11Mit einem Tag der offenen Tür vom Samstag, 12. Mai, feiert die Gemeinde Oberriet die ARA-Sanierung, die dreieinhalb Jahre dauerte und 9,45 Millionen Franken kostet.

OBERRIET. «Unsere ARA hat seit 1972 immer tadellos funktioniert», erklärte der Oberrieter Gemeindepräsident Walter Hess an der gestrigen Medienkonferenz. In den letzten Jahren seien immer mehr Einwohner und Firmen nach Oberriet gezogen, so dass der Gemeinderat 1994 beschlossen habe, die Anlage zu erneuern. «Die jetzige Anlage erfüllt alle Vorschriften, so dass wir unser Abwasser umweltgerecht entsorgen», meinte Bauverwalter Harald Herrsche.

Etwas Natürliches

13«Eine Kläranlage ist etwas Natürliches», meinte Klärmeister Roman Benz. Es sei wichtig, das Abwasser so gut zu reinigen, dass es ohne Bedenken der Natur übergeben werden könne. Bei der knapp vierjährigen Bauzeit musste die Kläranlage weiterhin funktionieren, so dass Klärmeister Benz alle Hände voll zu tun hatte; er koordinierte die Arbeiten der verschiedenen Ingenieure. «Wäh- rend der ganzen Bauzeit haben wir die Messwerte immer eingehalten», sagte Benz.

Mehrere Etappen

14In einer ersten Etappe wurde 1996/1997 der Werkleitungsstollen erstellt. 1997 erfolgte der Bau des Vorfaulraumes. In der dritten Phase 1997 und 1998 erstellte man die neuen Belüftungsbecken, das Nachklärbecken und die Gebläsestation. 1999 realisierte man den grössten Teil der Rohranlage für die Verfahrensleitungen und die neue Elektrostrasse. Im Jahre 2000 erfolgte die Anpassung und Sanierung der bestehenden alten Becken an die neuen Verhältnisse. Die Umfahrungsrinne und ein Teil der Rücklaufschlammrinnen wurden erstellt. Das Vorklärbecken wurde verkürzt und statisch verstärkt. Der mechanisch-biologische Anlageteil konnte im Juli 2000 in Betrieb genommen werden.
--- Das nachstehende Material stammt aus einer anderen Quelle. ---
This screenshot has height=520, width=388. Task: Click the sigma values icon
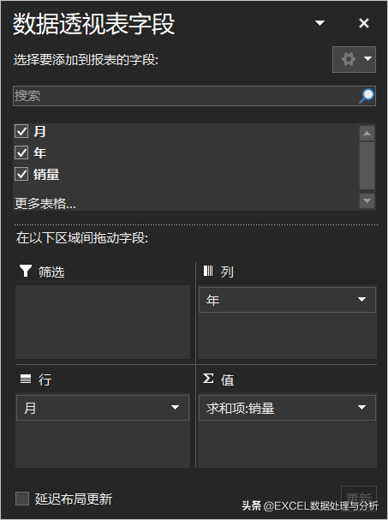tap(208, 379)
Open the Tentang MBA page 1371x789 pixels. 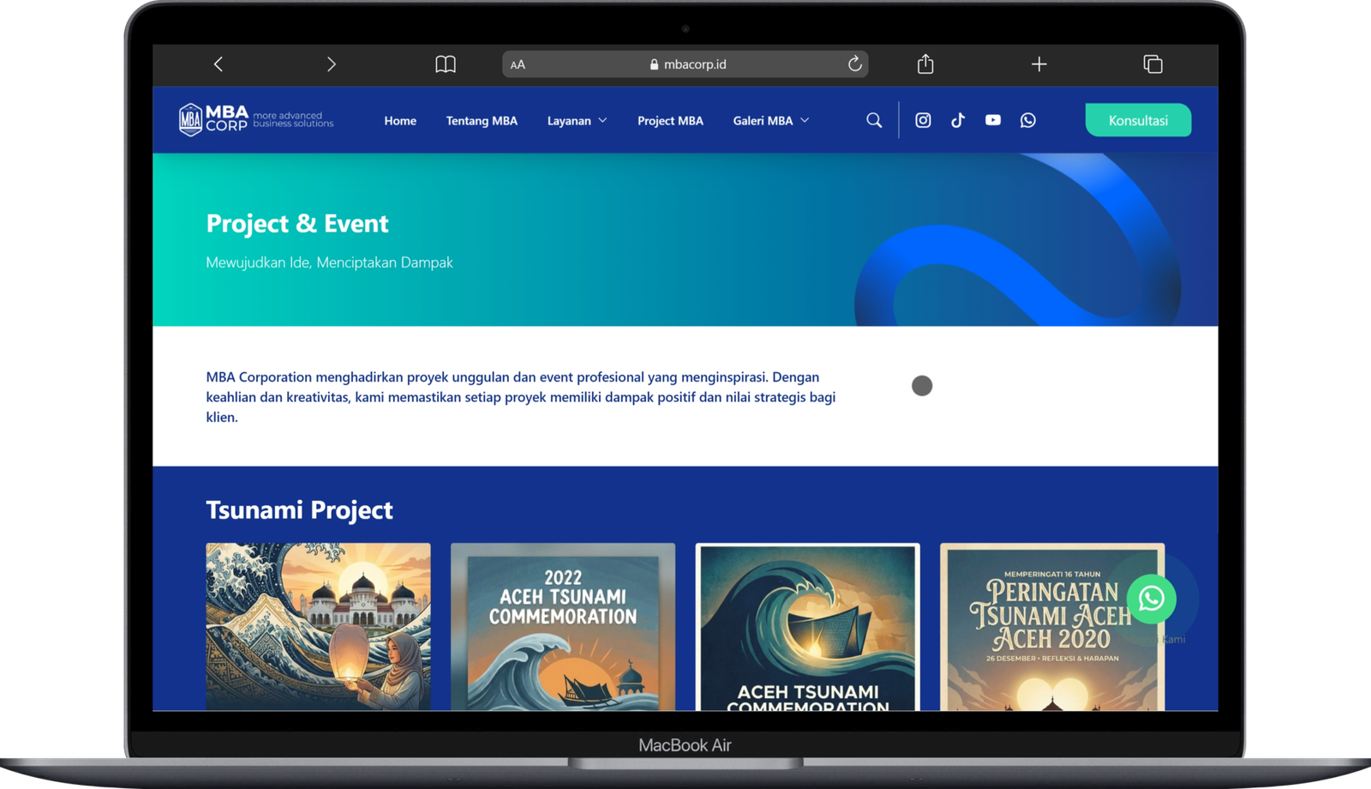482,121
Neue Steuerschränke in der Betriebszentrale mit den entsprechenden Elektroinstallationen, der Messtechnik und dem Automatisierungssystem erfolgte im Jahr 2000. Zurzeit werden an dieses System auch noch die Aussenwerke laufend aufgeschaltet.

Neue Philosophie

15Bis vor zehn Jahren war das Leitungssystem mit einigen wenigen Ausnahmen auf das Mischverfahren ausgelegt. Man fasste alles anfallende Wasser und leitete es der ARA zu. Heute wird das Schmutzwasser der ARA direkt zugeführt und das Regenwasser lässt man an Ort und Stelle versickern.